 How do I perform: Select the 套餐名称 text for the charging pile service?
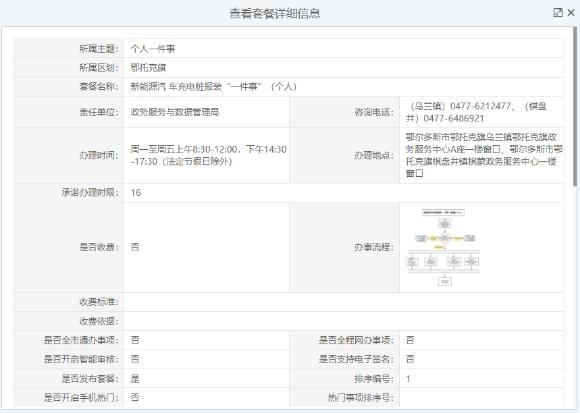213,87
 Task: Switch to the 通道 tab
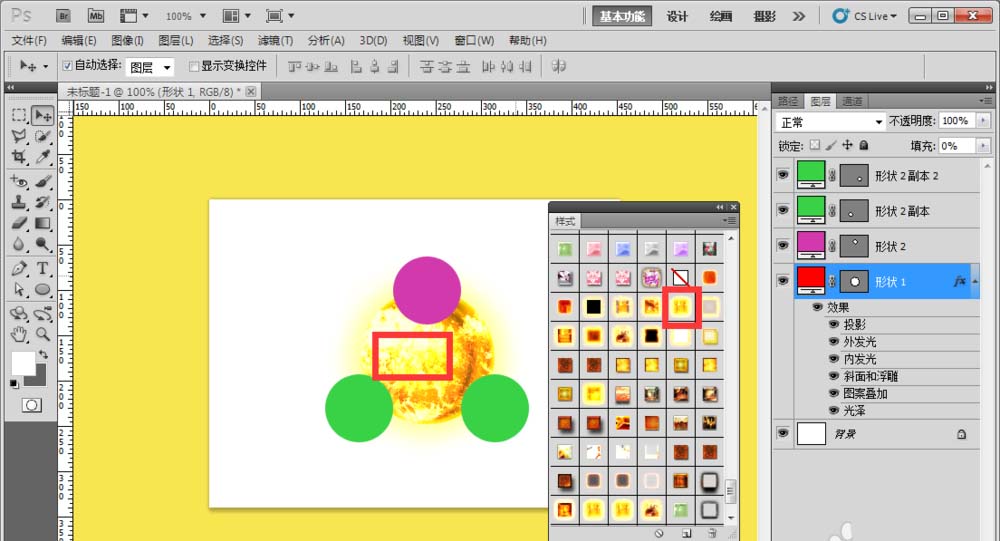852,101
_____
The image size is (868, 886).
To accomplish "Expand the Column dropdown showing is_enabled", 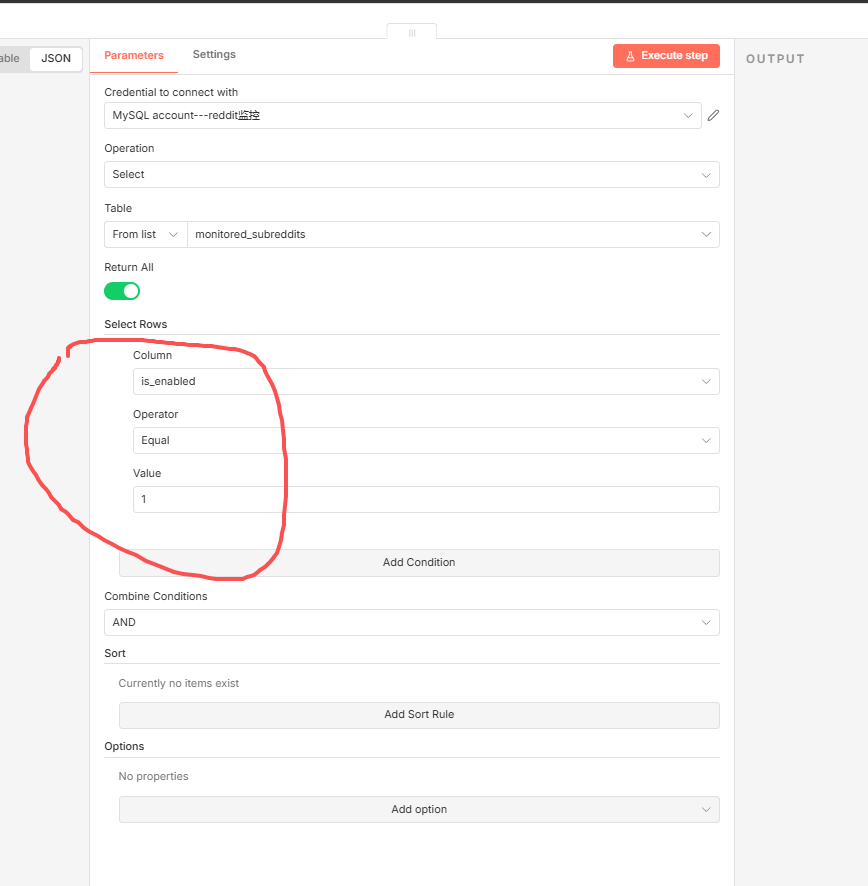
_____
Repeat only the stretch of data above that runs from the line with "The image size is (868, 886)." to the line with "the Column dropdown". Keep both end lines; exclude pictures.

The image size is (868, 886).
To accomplish "Expand the Column dropdown showing is_enabled", 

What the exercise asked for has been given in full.